[[ QUOTED PASSAGE open ]]

Shawn Levy in Conversation: The Man Who Figured Out Hollywood
From 'Stranger Things' to 'Deadpool & Wolverine,' the director/producer goes from success to success with optimism, long friendships and unusual humility
If you had to name this era of Hollywood, the Age of Confusion would be the most likely fit for a time when all our basic assumptions have unraveled. Get chatting with anyone these days, and you very quickly get to the head scratching over our most basic questions: Can studios survive? What’s a movie? What do people want to watch on TV? What is success?
High and low, it’s a mad scramble to find a path to stability in a world gone mad.
But while the industry at large might be in panicked freefall, there is one man at the center of it who definitely is not. Whatever the problems, whatever the questions, Shawn Levy holds the answers.

[[ QUOTED PASSAGE closed ]]

> [THE TASK]: Rewrite the stretch of the Shawn Levy profile from "High and low, it’s" through "holds the answers.", swapping "industry" for "business".

[[ LISTED ENTRIES open ]]

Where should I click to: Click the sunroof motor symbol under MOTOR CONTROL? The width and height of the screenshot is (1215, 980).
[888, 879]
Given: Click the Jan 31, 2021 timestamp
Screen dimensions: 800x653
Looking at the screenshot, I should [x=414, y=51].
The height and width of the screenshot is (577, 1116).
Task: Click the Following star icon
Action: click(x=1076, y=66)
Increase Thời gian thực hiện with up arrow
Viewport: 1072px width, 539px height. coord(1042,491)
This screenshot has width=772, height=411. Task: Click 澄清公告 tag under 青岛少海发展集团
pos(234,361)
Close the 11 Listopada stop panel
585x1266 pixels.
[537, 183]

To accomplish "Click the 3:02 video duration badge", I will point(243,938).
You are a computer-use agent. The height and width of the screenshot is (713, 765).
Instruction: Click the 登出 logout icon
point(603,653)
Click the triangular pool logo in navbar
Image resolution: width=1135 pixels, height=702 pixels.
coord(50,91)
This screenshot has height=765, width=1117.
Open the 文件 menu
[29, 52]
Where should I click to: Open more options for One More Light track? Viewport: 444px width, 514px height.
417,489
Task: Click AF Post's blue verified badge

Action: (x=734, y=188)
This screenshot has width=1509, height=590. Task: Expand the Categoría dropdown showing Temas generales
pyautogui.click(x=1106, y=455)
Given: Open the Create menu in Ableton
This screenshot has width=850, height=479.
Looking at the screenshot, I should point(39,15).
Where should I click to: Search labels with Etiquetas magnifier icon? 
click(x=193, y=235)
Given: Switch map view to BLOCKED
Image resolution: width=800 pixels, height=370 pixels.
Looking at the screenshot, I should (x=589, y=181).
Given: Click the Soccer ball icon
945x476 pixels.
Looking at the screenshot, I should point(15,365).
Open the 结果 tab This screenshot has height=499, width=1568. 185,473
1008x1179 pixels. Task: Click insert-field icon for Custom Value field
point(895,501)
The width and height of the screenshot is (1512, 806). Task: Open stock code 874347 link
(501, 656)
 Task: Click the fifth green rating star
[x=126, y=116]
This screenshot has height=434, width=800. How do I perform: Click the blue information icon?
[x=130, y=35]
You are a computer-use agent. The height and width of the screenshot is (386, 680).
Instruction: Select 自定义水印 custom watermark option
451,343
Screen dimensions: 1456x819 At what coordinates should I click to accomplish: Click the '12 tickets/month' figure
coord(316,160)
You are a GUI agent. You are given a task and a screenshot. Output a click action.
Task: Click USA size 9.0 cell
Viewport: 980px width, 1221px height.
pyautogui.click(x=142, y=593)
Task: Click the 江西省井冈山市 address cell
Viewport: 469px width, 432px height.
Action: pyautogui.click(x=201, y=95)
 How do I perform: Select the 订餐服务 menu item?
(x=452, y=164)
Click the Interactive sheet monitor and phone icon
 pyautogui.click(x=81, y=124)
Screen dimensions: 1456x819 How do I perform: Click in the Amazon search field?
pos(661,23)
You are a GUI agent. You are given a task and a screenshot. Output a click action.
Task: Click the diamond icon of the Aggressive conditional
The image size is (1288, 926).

[[ LISTED ENTRIES closed ]]

> [SOLUTION TO THIS PROBLEM]:
High and low, it’s a mad scramble to find a path to stability in a world gone mad.
But while the business at large might be in panicked freefall, there is one man at the center of it who definitely is not. Whatever the problems, whatever the questions, Shawn Levy holds the answers.